Die Gegner des Abkommens, darunter Oppositionsführer Benjamin Netanjahu, beklagten außerdem, dass das Abkommen eine Kapitulation vor der Hisbollah sei, einem iranischen Stellvertreter und der stärksten Kraft im Libanon. Im Juli feuerte die Terrorgruppe drei unbewaffnete Drohnen auf eine israelische Gasbohranlage ab, und Hisbollah-Führer Hassan Nasrallah warnte, dass »niemand« nach Gas bohren werde, solange die »Rechte« des Libanon zur Gasförderung nicht gewahrt würden.

Amidror sagte, seine zentrale Frage sei, wie Nasrallah nun weiter vorgehen wird: »Wie wird Nasrallah reagieren? Wenn er vor seine Leute tritt und sagt: Wir haben gewonnen. Israel ist unter dem Druck zusammengebrochen. Die Israelis haben sich zurückgezogen, weil sie keinen weiteren Krieg mit der Hisbollah wollen, und wir müssen uns überlegen, wo wir sie als nächstes erpressen können‹, dann könnte das zu einer Eskalation führen.«

David Schenker, stellvertretender Staatssekretär für Angelegenheiten des Nahen Ostens in der Regierung des ehemaligen US-Präsidenten Donald Trump, teilte Amidrors Bedenken. »Die große Frage für mich ist, ob dieses Abkommen Israel sicherer macht. Und genau das hören wir von der israelischen Regierung. Das haben wir auch von den Israelischen Verteidigungskräften (IDF) gehört. Ich denke, das bleibt abzuwarten. Es könnte in beide Richtungen gehen. Und das Problem der Hisbollah wird durch dieses Abkommen nicht gelöst. Es könnte das Problem möglicherweise noch verschärfen«, meinte Schenker.

Profite für die Terrorgruppe

Schenker äußerte sich auch positiv und sagte, das Abkommen mache die Hisbollah und ihre christlichen Verbündeten im Libanon zu Geschäftspartnern Israels. »Die israelische Regierung hat sie dazu gebracht, ein Dokument zu unterzeichnen, das Israel im Wesentlichen anerkennt. Das hat es zuvor nie gegeben. Das diskreditiert die Hisbollah zu Hause und untergräbt ein wenig das Widerstandsnarrativ«, führte er aus.

Amidror sagte, die Befürworter des Abkommens hätten argumentiert, der springende Punkt sei, dass Israel sofort mit seinen Gasbohrungen beginnen könne, was »wichtiger sei als alle symbolischen [Grenz-]Linien im Meer«. Er stimmte zu, dass Öl- und Gasunternehmen eher bereit sein werden, in dem Gebiet zu bohren, wenn die Drohungen der Hisbollah zumindest vorübergehend eingestellt werden.

Die USA haben sich bereit erklärt, zwischen dem französischen Ölriesen TotalEnergies und Israel zu vermitteln.
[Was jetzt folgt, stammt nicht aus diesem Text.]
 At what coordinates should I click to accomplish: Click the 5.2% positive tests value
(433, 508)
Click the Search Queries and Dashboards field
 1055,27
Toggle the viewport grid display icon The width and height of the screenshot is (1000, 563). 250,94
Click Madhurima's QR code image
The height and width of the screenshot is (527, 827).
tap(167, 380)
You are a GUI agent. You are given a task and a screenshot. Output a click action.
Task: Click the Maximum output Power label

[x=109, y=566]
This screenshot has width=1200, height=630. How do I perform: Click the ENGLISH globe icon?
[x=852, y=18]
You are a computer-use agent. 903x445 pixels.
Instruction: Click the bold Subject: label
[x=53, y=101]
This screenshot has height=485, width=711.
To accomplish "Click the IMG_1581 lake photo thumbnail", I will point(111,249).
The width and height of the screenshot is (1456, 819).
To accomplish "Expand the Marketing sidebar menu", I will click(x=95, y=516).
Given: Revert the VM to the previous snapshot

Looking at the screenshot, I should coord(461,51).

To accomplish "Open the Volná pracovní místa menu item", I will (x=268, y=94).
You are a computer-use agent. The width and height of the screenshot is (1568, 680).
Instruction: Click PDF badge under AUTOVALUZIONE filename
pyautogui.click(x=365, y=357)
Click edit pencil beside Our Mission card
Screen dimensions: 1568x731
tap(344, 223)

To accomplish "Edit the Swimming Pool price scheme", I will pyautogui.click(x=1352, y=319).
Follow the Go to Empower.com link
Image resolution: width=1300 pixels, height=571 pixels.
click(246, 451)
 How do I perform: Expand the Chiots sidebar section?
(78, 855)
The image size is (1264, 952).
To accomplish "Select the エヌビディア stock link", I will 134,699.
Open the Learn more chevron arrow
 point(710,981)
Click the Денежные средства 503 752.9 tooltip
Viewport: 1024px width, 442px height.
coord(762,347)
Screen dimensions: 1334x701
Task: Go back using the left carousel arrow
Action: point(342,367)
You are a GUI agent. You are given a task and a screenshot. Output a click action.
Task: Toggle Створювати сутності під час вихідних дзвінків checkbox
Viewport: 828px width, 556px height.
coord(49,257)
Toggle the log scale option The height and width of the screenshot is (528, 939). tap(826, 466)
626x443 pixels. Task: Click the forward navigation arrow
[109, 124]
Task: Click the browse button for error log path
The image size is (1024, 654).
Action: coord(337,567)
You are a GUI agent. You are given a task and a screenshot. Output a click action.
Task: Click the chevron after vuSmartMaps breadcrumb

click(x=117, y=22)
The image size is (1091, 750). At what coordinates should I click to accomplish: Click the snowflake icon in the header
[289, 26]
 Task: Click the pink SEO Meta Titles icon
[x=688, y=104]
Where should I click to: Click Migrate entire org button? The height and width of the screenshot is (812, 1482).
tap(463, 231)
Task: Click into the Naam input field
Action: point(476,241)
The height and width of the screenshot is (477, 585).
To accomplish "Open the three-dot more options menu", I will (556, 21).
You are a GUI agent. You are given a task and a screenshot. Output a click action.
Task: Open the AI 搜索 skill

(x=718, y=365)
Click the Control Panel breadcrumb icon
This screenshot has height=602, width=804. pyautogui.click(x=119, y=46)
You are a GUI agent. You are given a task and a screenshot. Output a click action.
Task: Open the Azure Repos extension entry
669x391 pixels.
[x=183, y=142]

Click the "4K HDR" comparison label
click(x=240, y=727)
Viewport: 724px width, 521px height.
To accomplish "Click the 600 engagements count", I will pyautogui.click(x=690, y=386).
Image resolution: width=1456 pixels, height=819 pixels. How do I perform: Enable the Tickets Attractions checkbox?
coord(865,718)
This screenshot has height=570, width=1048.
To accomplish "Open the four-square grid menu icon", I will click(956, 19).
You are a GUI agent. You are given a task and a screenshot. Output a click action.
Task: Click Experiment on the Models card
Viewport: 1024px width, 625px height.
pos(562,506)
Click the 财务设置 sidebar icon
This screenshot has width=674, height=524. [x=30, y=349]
TotalEnergies wird in libanesischen Gewässern bohren, und als Teil der Vereinbarung erhält Israel einen Anteil an den Einnahmen aus dem Gas, das jenseits der libanesischen Linie in israelischen Gewässern liegt.

Die USA erklärten außerdem, sie würden Israels Sicherheit und wirtschaftliche Rechte garantieren, sollte die Hisbollah das Abkommen anfechten. Die USA haben Israel ein entsprechendes Schreiben zukommen lassen, so israelische Quellen. Allerdings sei dieses Schreiben laut Amidror »ein PR-Papier. Rechtlich ist niemand verpflichtet, es zu erfüllen.« Schenker stimmte dem zu: »Dieser Brief, wenn es ihn denn gibt, hat kein rechtliches Gewicht.«

Beide Analysten äußerten die Befürchtung, dass ein Teil der Gelder aus dem Offshore-Gasgeschäft in den Händen der Hisbollah landen könnte. »Ich glaube, die Libanesen fürchten bereits, dass dieses Geld im Abgrund der Korruption verschwindet«, sagte Schenker. »Es gibt keine Transparenz. Der Staat verfügt über keinen Staatsfonds. Schon jetzt gibt es Verträge von Total und anderen mit Briefkastenfirmen, die teilweise im Besitz einiger der korruptesten politischen Eliten im Libanon sind.« Man könne also davon ausgehen, dass nicht nur die Verbündeten der Hisbollah davon profitieren werden, sondern dass auch die Hisbollah in gewissem Maße davon profitieren wird.

Der Artikel erschien auf Englisch beim Jewish News Syndicate. (Übersetzung von Alexander Gruber.)